Разумеется, любое восприятие в конечном счете индивидуально, но никто не будет спорить, что смотреть фильм с экрана компьютера и в кинотеатре не одно и то же, даже если ты смотришь его вдвоем с любимым человеком или семьей. Здесь появляется нечто, что наиболее ощутимо на парадах или демонстрациях, а именно групповая вовлеченность, подкрепляемая согласием в оценке и комментировании происходящих событий. В результате твое индивидуальное восприятие меняется, синхронизируется с массой, направляясь ее интересами и ценностями. В этом смысле Беньямин пишет о расфокусированной, но как бы подготовленной заранее зрительской массе, которой не нужно сосредоточиваться, чтобы вынести воспринимаемому продукту экспертную оценку. В самом известном своем эссе «Произведение искусства в эпоху технической воспроизводимости» Беньямин разовьет эту идею, истолковав упомянутую оценку как тестирование массой новых медиа в качестве решающего основания их дальнейшего развития: «Кино вытесняет культовое значение не только тем, что помещает публику в оценивающую позицию, но тем, что эта оценивающая позиция в кино не требует внимания. Публика оказывается экзаменатором, но рассеянным»[26].
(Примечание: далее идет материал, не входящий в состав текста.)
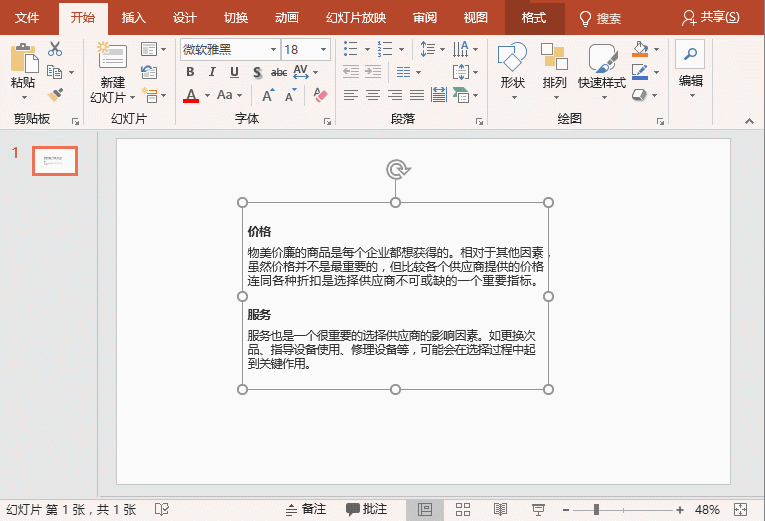This screenshot has height=521, width=765.
Task: Toggle underline formatting
Action: point(234,72)
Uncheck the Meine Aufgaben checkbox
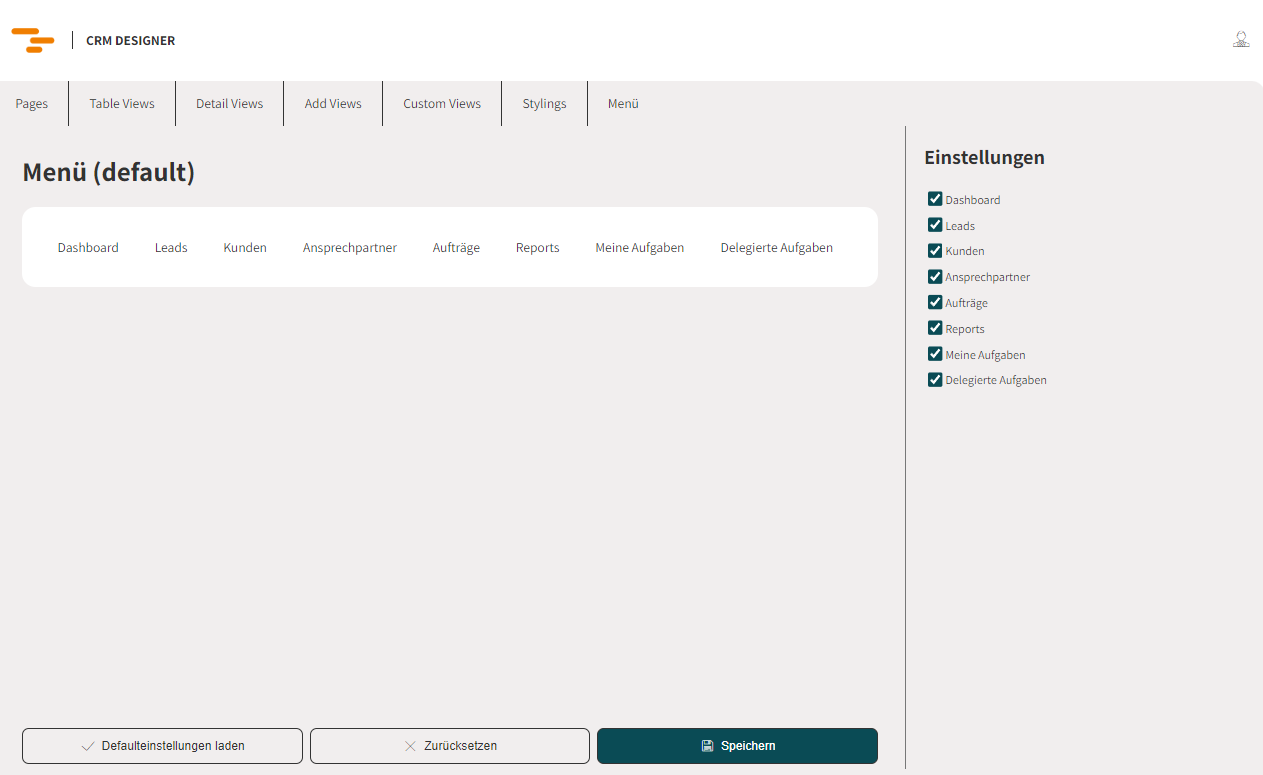Viewport: 1263px width, 775px height. pyautogui.click(x=935, y=354)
Основой для Беньямина здесь (в «Произведении искусства…») служила архитектура, восприятие которой осуществляется не только через зрение, но и через использование (оптически и тактильно), что предполагает не внимание и сосредоточение, а рассеяние и привычку. При этом именно привычка направляет затем и зрительное восприятие, определяя медиаэстетический режим эпохи. Так и современное Беньямину массовое искусство, такое как театр и кино, несмотря на свой развлекательный характер, должно было способствовать «решению новых задач восприятия», то бишь мобилизовывать массы: «…критерием его воздействия является не чувствительность отдельного зрителя, а организация зрительской массы». По замыслу Брехта – Беньямина, пролетариат должен был как минимум стать завсегдатаем эпического театра, обжиться в нем подобно хору в древнегреческом театре.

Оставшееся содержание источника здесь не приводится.